Namun seiring berjalannya waktu nampaknya Cak wakid pun mulai sadar
dengan realita yg ada di sekitarnya, satu persatu dia mendengar dan
melihat kesulitan dan ketidakadilan yang di terima rekan-rekan sesama
buruh di pabrik tempatnya bekerja, sebenarnya secara ekonomi cak Wakid
cukup bersukur meskipun menerima upah yang minim tapi dia dan
keluarganya cukup tertolong karena usaha warung nasi sederhana milik
istrinya cukup laris. Sampai akhirnya dia mengetahui kondisi mas Dody,
sahabatnya yang banyak membantunya, membuat cak Wakid tidak bisa tinggal
diam lagi, “sudahlah kid, kamu jangan emosi gitu, wong aku sing sakit
lha koq kamu sing ngamuk, santai ae, aku ikhlas kid”, “tapi Mas, ini gak
bisa dibiarkan”. Protes cak Wakid, “Kid, ini memang sudah cobaan dari
Allah, aku ikhlas, santai, sing penting kamu harus bisa kompak sama
teman-teman yang lain, saling bantu dan saling melindungi, tapi tetep
profesional”, mas Dody tersenyum sambil memegang erat tangan cak Wakid.
“Ingat Wakid, Allah selalu bersama orang yang sabar”. Sejak saat itulah
Cak Wakid bersama dengan para buruh senior lain berjuang untuk
mendirikan organisasi serikat buruh di pabrik untuk memperjuangkan nasib
mereka, perjuangan yang tidak mudah mengingat pihak manajemen pabrik
sangat menentang keras berdirinya serikat buruh di lingkungan pabrik.
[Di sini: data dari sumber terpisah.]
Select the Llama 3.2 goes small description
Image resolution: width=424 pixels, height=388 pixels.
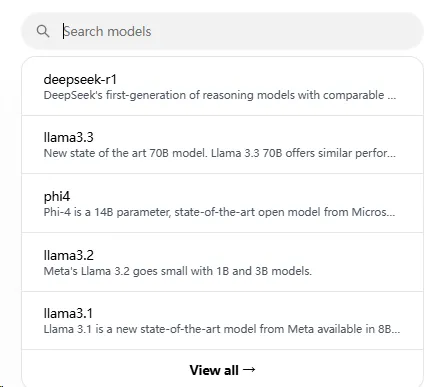click(178, 271)
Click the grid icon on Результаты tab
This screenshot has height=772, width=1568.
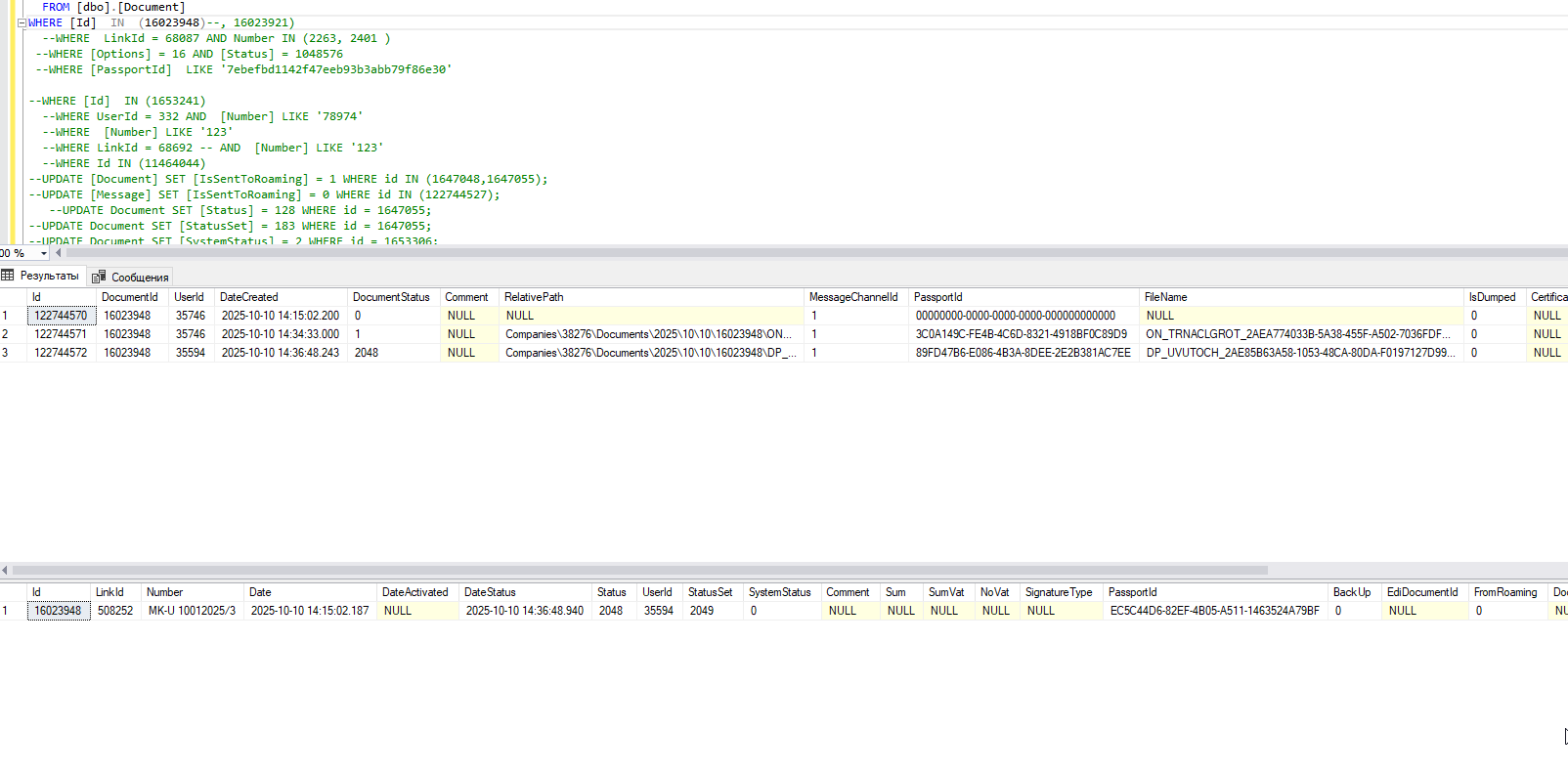(x=9, y=277)
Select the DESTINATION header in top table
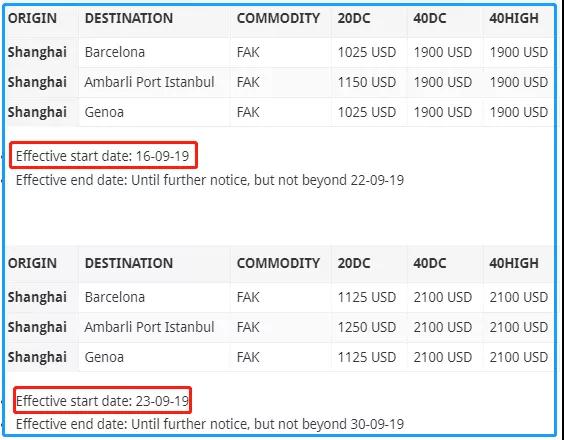Viewport: 564px width, 440px height. tap(129, 18)
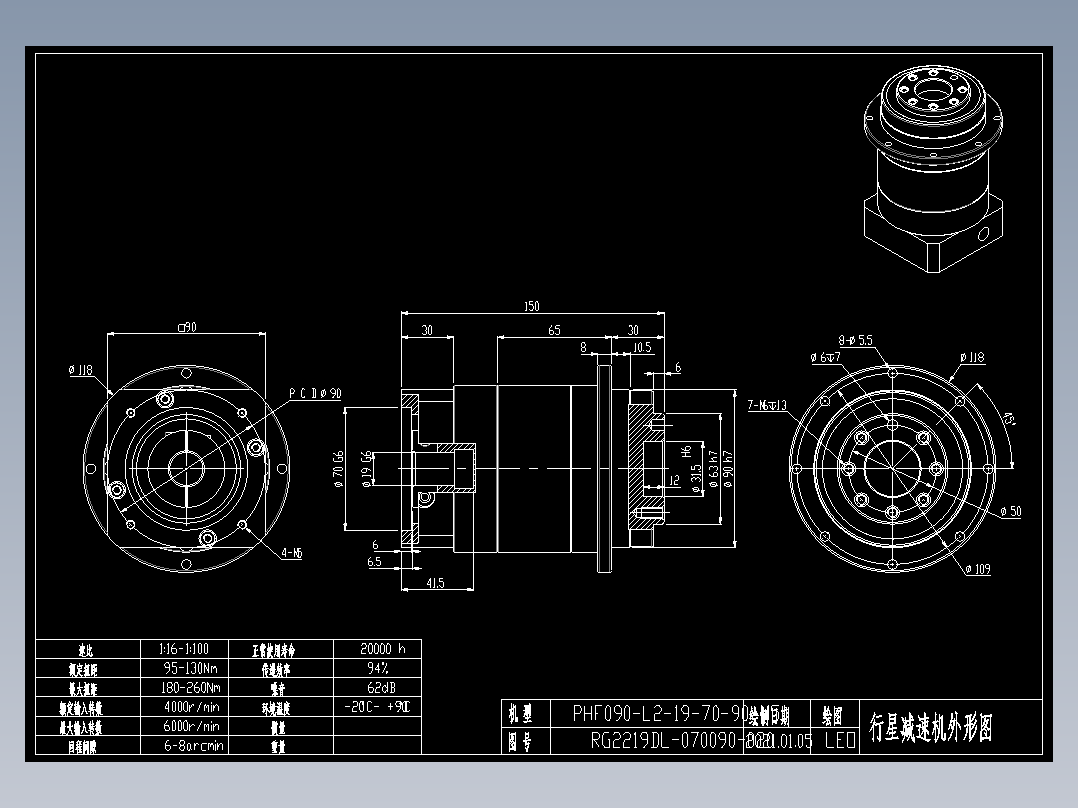Select the 62dB noise value cell
Screen dimensions: 1078x808
click(381, 687)
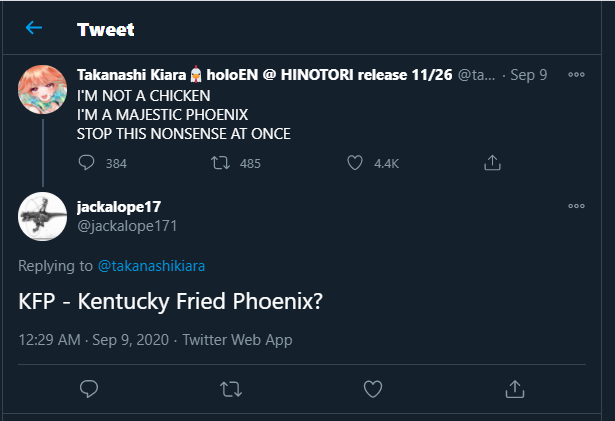Share Takanashi Kiara's tweet
This screenshot has height=421, width=615.
pos(492,162)
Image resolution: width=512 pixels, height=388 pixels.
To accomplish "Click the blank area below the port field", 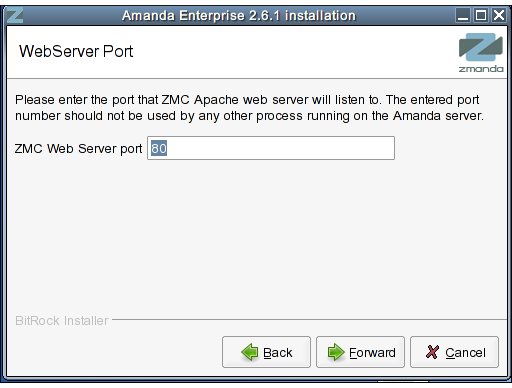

Cak Wakid pun terpilih menjadi ketua organisasi buruh dan dia bertekad
untuk berusaha sekuat tenaga memperjuangkan nasib ribuan buruh di pabrik
tersebut. Maaf Cak Wakid tapi apa sampeyan mampu memperjuangkan nasib
kita? karena inilah realitas kita para buruh, ini kota besar Cak, apakah
para kapitalis itu rela kita para buruh sejahtera?
Tahun ini
Hari ini, tepat tanggal 5 mei, mereka semua berkonvoi, bersama-sama,
beramai-ramai, tidak hanya dengan sesama rekan satu pabrik, tapi juga
dengan rekan-rekan dari pabrik-pabrik lainnya, mereka menuju ke pusat
kota, yang juga merupakan ibukota propinsi ini, menuju ke tempat para
birokrat dan wakil rakyat yang terhormat, berusaha bersama-sama
memperjuangkan nasib mereka dan nasib jutaan buruh lainnya di negeri
ini, “Demi keluarga kita, demi masa depan kita, kita harus terus
berjuang, hidup buruhh!!”, Cak Wakid berteriak dengan lantang memberi
semangat kepada seluruh rekan-rekannya. Di dalam benak cak Wakid,
tertanam kuat memori tentang mas Dodi yang telah meninggal tiga bulan
yang lalu. Tanpa terasa air mata meleleh ke pipi cak Wakid, “Doakan aku
mas, aku akan terus berjuang demi teman-teman kita, doakan aku”. tekad
cak Wakid dalam hati. Selamat berjuang cak Wakid, selamat berjuang
teman-teman, karena kalian tidak hanya membawa harapan kalian seorang,
tapi juga nasib jutaan buruh di negeri ini. Perjuangan ini mungkin tidak
akan pernah mengenal kata berakhir, jadi teruslah berjuang sampai
mereka mendengarkan JERITAN NASIB KITA!!!